▶ **Directions for this task**
Copy the following lines word for word, with nothing changed.

▶ **Input rows**
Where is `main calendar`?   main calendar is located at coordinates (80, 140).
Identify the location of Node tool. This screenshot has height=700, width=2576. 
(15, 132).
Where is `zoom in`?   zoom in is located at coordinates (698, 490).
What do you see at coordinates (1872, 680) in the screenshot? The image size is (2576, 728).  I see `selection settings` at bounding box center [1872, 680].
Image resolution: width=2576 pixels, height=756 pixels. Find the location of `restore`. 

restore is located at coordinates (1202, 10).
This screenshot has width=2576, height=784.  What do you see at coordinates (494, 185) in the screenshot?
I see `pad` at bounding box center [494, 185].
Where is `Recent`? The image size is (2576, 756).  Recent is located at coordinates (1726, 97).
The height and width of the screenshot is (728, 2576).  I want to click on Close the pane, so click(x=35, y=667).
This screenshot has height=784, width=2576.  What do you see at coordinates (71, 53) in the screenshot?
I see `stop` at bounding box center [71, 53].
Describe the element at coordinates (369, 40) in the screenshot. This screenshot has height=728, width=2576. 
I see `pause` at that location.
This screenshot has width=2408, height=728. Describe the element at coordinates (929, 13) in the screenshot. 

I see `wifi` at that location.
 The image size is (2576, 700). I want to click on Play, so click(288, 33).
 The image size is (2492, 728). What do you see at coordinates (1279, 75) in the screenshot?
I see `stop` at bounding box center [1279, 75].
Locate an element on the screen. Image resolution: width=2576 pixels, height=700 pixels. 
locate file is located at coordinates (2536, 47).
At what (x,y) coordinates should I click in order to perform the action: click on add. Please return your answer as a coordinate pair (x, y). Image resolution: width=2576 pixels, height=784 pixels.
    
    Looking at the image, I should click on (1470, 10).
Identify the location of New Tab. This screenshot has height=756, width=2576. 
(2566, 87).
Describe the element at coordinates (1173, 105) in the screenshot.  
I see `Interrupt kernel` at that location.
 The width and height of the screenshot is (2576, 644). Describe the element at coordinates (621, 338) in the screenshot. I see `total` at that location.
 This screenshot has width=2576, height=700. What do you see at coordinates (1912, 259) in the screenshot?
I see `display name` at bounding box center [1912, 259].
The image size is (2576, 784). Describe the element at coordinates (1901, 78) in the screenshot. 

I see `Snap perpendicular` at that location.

▶ **Solution to the exercise**
Where is `main calendar`?   main calendar is located at coordinates (80, 140).
Identify the location of Node tool. This screenshot has height=700, width=2576. 
(15, 132).
Where is `zoom in`?   zoom in is located at coordinates (698, 490).
What do you see at coordinates (1872, 680) in the screenshot? The image size is (2576, 728).  I see `selection settings` at bounding box center [1872, 680].
Image resolution: width=2576 pixels, height=756 pixels. Find the location of `restore`. 

restore is located at coordinates (1202, 10).
This screenshot has width=2576, height=784.  What do you see at coordinates (494, 185) in the screenshot?
I see `pad` at bounding box center [494, 185].
Where is `Recent`? The image size is (2576, 756).  Recent is located at coordinates (1726, 97).
The height and width of the screenshot is (728, 2576).  I want to click on Close the pane, so click(x=35, y=667).
This screenshot has height=784, width=2576.  What do you see at coordinates (71, 53) in the screenshot?
I see `stop` at bounding box center [71, 53].
Describe the element at coordinates (369, 40) in the screenshot. This screenshot has height=728, width=2576. 
I see `pause` at that location.
This screenshot has width=2408, height=728. Describe the element at coordinates (929, 13) in the screenshot. 

I see `wifi` at that location.
 The image size is (2576, 700). I want to click on Play, so click(288, 33).
 The image size is (2492, 728). What do you see at coordinates (1279, 75) in the screenshot?
I see `stop` at bounding box center [1279, 75].
Locate an element on the screen. Image resolution: width=2576 pixels, height=700 pixels. 
locate file is located at coordinates (2536, 47).
At what (x,y) coordinates should I click in order to perform the action: click on add. Please return your answer as a coordinate pair (x, y). Image resolution: width=2576 pixels, height=784 pixels.
    
    Looking at the image, I should click on (1470, 10).
Identify the location of New Tab. This screenshot has height=756, width=2576. 
(2566, 87).
Describe the element at coordinates (1173, 105) in the screenshot.  
I see `Interrupt kernel` at that location.
 The width and height of the screenshot is (2576, 644). Describe the element at coordinates (621, 338) in the screenshot. I see `total` at that location.
 This screenshot has width=2576, height=700. What do you see at coordinates (1912, 259) in the screenshot?
I see `display name` at bounding box center [1912, 259].
The image size is (2576, 784). Describe the element at coordinates (1901, 78) in the screenshot. 

I see `Snap perpendicular` at that location.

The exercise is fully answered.